Something about knowing that a book or movie is based on a true story always ropes me in automatically. Now, I feel as if I have been had. And not just once, but repeatedly so. I have been looking forward to reading Augusten Burroughs' Running with Scissors, and have had long conversations comparing Dave Pelzer's experiences to my students. Except many of the things both of these authors wrote about never actually happened.

This lack of responsibility is reprehensible. I am disgusted by such choices on the part of the authors, the publishing companies, and the people who publicly support them, such as Oprah. Do we, as the consuming public, hold no standard? Writing is an artform, and if we allow such actions with no consequences of any sort, we show no respect for art. We are slowly making art meaningless.

I have the urge to never let my hands touch these books, but feel like that's just not enough. Maybe instead, I should ask everyone to join me in a slightly larger movement.
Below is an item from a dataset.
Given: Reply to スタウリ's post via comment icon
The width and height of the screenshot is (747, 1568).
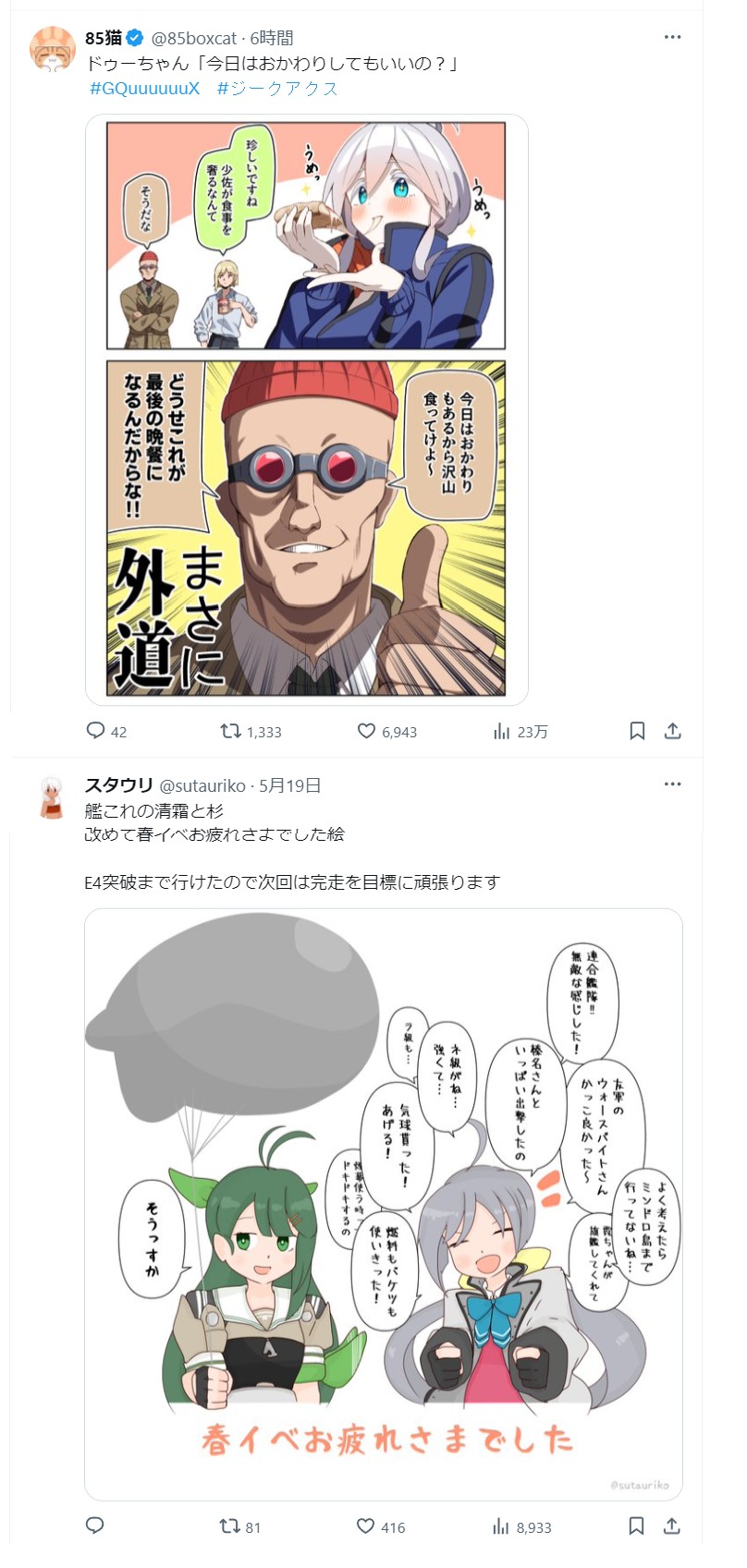Looking at the screenshot, I should point(95,1525).
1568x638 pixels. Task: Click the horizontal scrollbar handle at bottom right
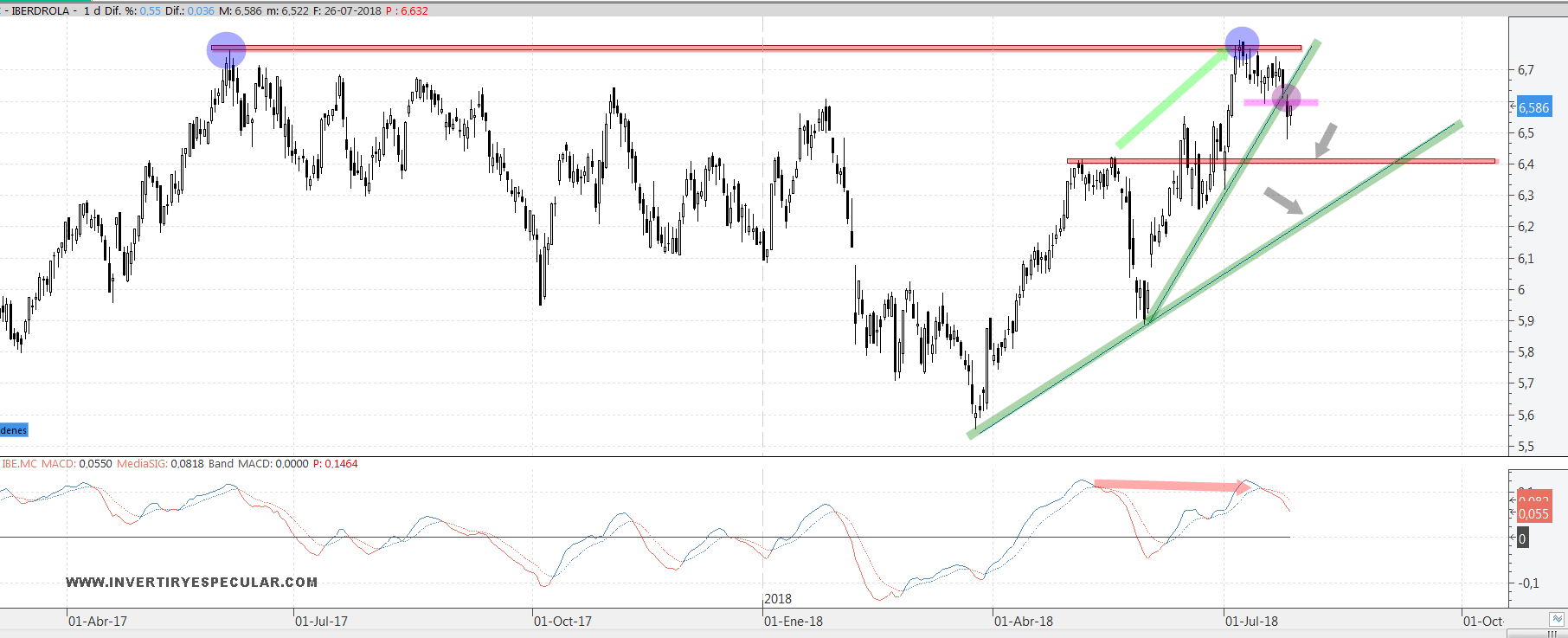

If you read this and agree with me, then the next time you see one of these books in the nonfiction section of your local bookstore, please move it to the fiction section. Where it belongs.


"Ms. Cornelius" said...

I think lying in a memoir is revolting. Call it fiction if you're going to do that. I would demand my money back if this was a book I owned, but I do not like books where someone obsesses over their life as an addict. I often feel like they still haven't let whatever it was stop controlling them as long as they spend every waking moment thinking about it.

Anonymous said...

Doing this kind of thing in a movie often enhances the experience-- just think of the Blair Witch project and how much scarier it was those few days when people thought it was real. Also, in Fargo, there is a title at the beginning that says it's based on real life, which it isn't. It manipulates the audience. But somehow just doesn't fly in memoirs and literature.